Failure to Maintain and Post Accessible Survey Results for Residents and Public
Penalty
Summary
Facility staff failed to post the results of the most recent survey in a place readily accessible to residents, family members, and resident representatives, and failed to maintain survey reports from the three preceding years for review upon request. During an observation and interview with the front desk receptionist, the employee was unable to identify where the most recent State Agency survey results were kept and had to contact the Administrator for clarification. A binder labeled "Entrance Survey Results Book" was observed near the front entrance, but it only contained survey results from 2022, including a recertification and annual licensure survey, a licensure survey, an emergency preparedness and life safety code survey, and a federal comparative life safety code survey. No recent state or federal surveys were present in the binder at that time. During a Resident Council meeting, residents reported that they did not know that State inspection results were available to read or where to find them without having to ask. At the time of the observations and interviews, there was no evidence that the facility had posted the results of its most recent survey in an area readily accessible to residents, families, and resident representatives. Additionally, the facility did not have available, upon request, its survey reports for the prior three years, including certification surveys, complaint investigations, and any plan of correction in effect, and these reports were not maintained in areas easily accessible to the public.

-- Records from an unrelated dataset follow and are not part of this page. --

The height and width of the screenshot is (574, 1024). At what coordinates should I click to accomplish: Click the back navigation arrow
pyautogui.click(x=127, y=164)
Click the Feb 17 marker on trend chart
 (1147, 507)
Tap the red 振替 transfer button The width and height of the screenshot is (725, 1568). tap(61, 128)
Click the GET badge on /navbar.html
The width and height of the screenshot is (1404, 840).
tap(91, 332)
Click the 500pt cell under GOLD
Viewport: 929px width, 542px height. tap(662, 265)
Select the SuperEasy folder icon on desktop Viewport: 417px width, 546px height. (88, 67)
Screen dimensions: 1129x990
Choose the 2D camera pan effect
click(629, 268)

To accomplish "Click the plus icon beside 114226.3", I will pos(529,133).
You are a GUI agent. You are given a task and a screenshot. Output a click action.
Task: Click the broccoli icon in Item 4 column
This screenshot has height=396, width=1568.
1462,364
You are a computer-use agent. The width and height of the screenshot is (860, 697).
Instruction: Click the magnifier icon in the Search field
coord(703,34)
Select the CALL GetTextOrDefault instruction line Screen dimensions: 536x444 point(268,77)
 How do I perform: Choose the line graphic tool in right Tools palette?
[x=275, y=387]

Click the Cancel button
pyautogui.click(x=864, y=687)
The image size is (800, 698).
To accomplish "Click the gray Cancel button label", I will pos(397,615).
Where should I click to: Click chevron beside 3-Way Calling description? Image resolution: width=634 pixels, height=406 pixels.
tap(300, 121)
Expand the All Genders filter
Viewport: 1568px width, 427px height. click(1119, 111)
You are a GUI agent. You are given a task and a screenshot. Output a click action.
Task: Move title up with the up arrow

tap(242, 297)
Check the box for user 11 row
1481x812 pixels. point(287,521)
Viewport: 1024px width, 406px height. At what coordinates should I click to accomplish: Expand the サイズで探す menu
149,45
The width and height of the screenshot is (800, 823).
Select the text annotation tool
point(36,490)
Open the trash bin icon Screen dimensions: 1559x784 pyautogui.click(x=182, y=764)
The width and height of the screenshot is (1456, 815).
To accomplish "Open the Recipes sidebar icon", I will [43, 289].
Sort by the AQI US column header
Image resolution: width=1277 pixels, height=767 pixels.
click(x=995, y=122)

Failure to Maintain Safe and Well-Maintained Kitchen Dry Storage Area
Penalty
Summary
Facility staff failed to maintain a safe, clean, comfortable, and homelike environment when damage to the physical environment in the kitchen dry storage room was not addressed. During an initial kitchen walkthrough on 03/02/2026 at approximately 11:15 AM, surveyors observed damaged drywall and a missing baseboard in the dry storage room. In a face-to-face interview conducted at the same time, the Food Service Manager (Employee #14) acknowledged the presence of the damaged drywall and missing baseboard in the dry storage area.